“No.”
But the house shifted. Instead of the wall with a door that opened on the back yard, there was a wall with a dart board.
Two sets of darts waited on the table.
Crow picked the set with black feathers, leaving the white-feathered darts behind. He took his place several paces away from the target.
“You know how to play, don’t you?” he asked.
“I’ve played darts, Raven.”
“Want to make a friendly wager?”
“No. I want the truth.” I picked up the darts with my good hand and stood next to him.
He nodded toward the target. “All right.” A flick of the wrist and the dart landed just below the bullseye. “Ask.”
“Can you lie to us while you’re here?” I lined up, threw the dart. Bullseye.
He made a small, impressed sound. “Sure. Lying doesn’t break any of Ricky’s rules.”
“Are you lying to us now?”
The corner of his mouth hooked upward. “Probably? But not about everything.” He threw the next dart. Close, but no cigar. “Be more specific,” he said.
“Is Dominick the vampire who attacked us? Who made us…what we are now?”
“Brogan, I wasn’t there when it happened. I didn’t see it happen.”
I threw the next dart. Bullseye.
Raven whistled. “I’m glad I didn’t set a wager on this game.”

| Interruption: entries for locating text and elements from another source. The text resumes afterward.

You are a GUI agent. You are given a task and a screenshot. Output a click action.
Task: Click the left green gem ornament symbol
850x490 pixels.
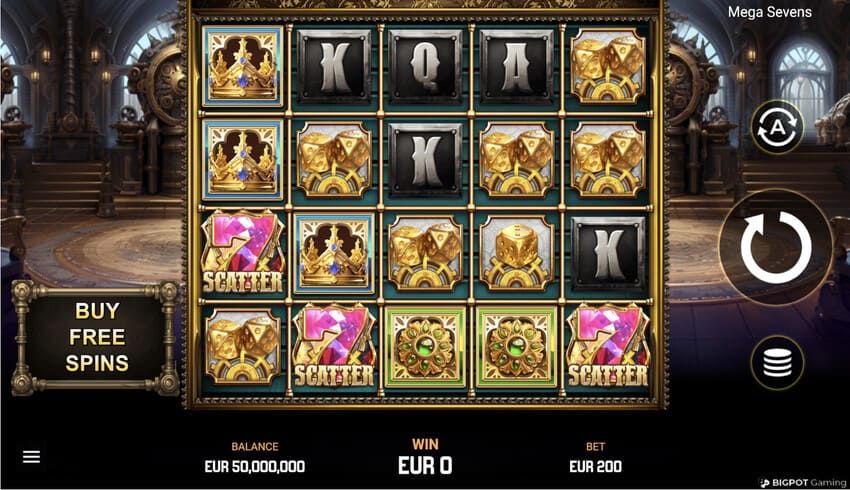coord(426,346)
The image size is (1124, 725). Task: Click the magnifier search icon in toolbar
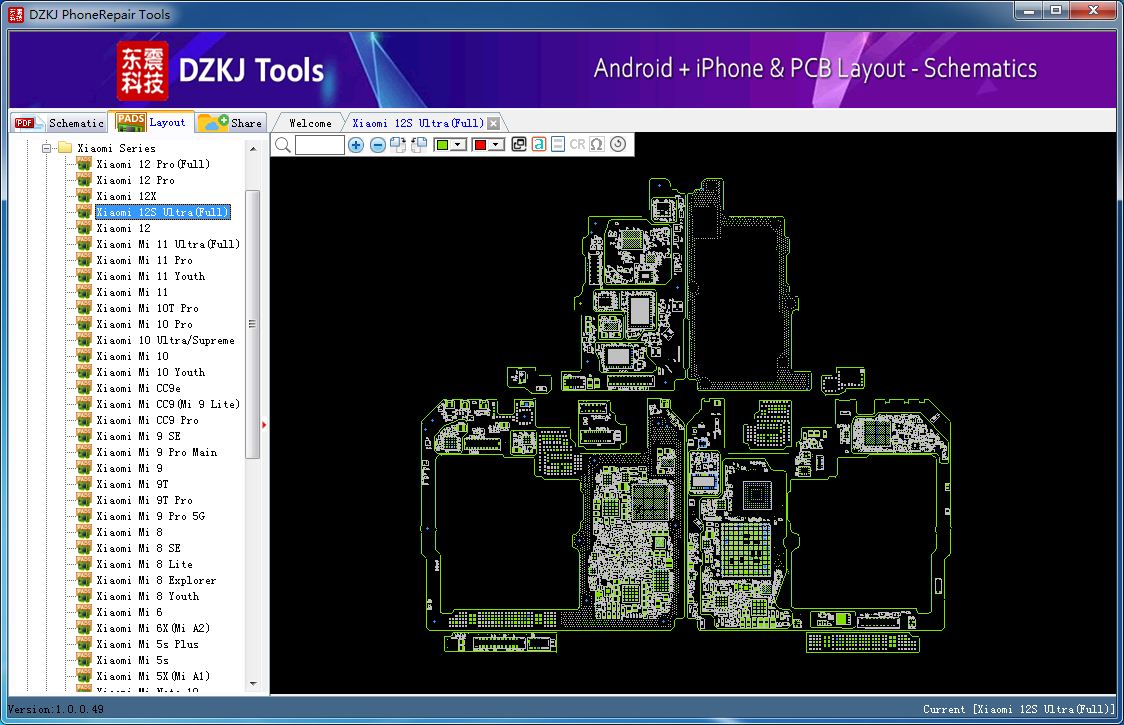tap(283, 145)
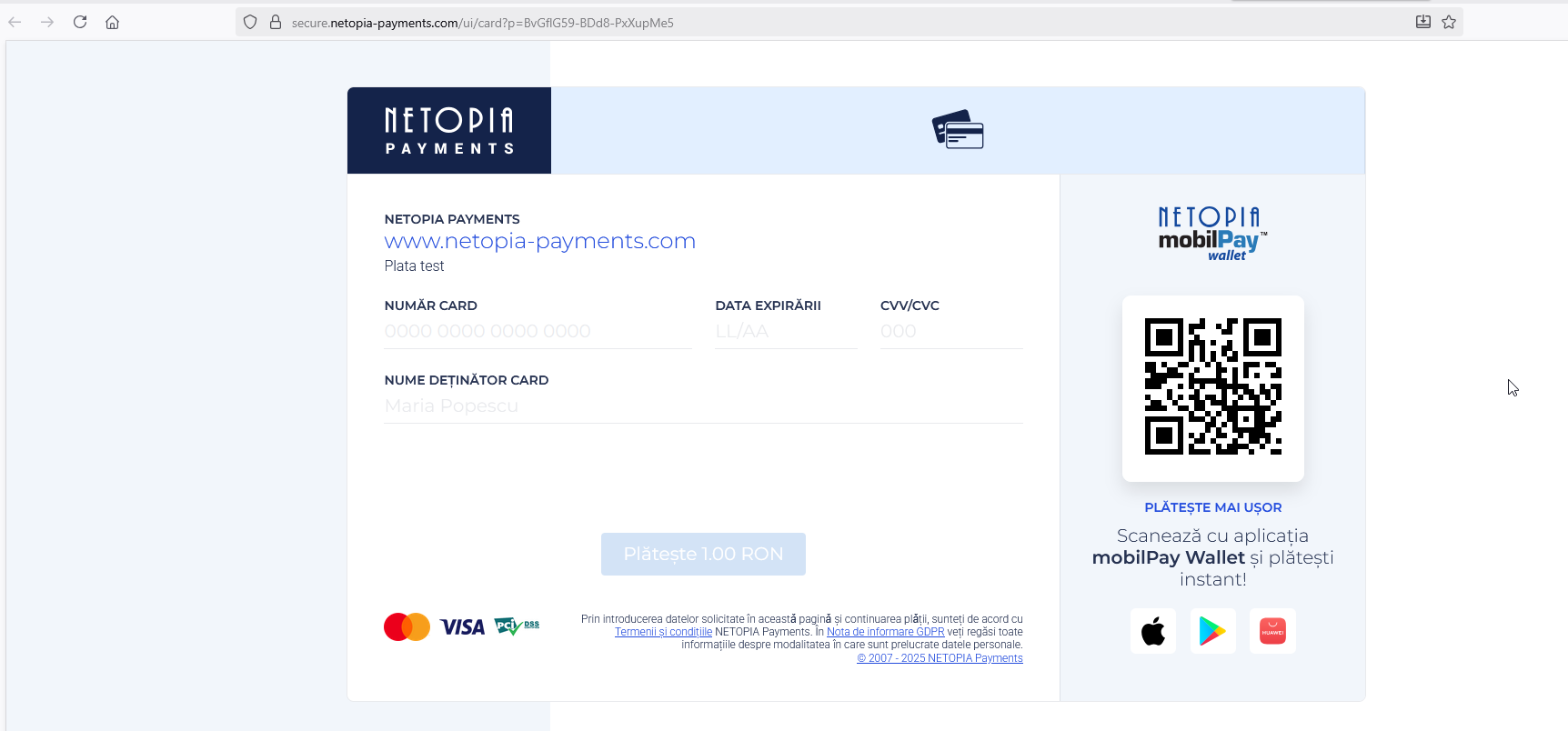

“The witches told us Dominick was the one who turned us, then said they were lying. You told us he was turned by the monster who attacked us. Which is the truth, Raven?”
He took extra time lining up his shot. Then, finally, quietly, “I don’t think Dominick is the monster who attacked you, no.”
He threw the dart. Bullseye.
“Why?” I still held my dart, waiting.
“Because the monster who attacked you and Lula was turned into a monster by Atë.” He raised an eyebrow at my expression. “Oh, you didn’t know that, did you? She made it into what it is—vampire, mostly—but twisted it into her image, all humanity and soul stripped. That kind of…influence from a god is difficult to survive. And yet.”
“It’s still out there,” I breathed.
It was cool in the house, even with the morning heat setting in. Still, sweat trickled down my spine. All these years Lula had been looking for it, I’d thought it was still out there. But there was a part of me that had begun to wonder if it had died, been killed. Not even monsters live forever.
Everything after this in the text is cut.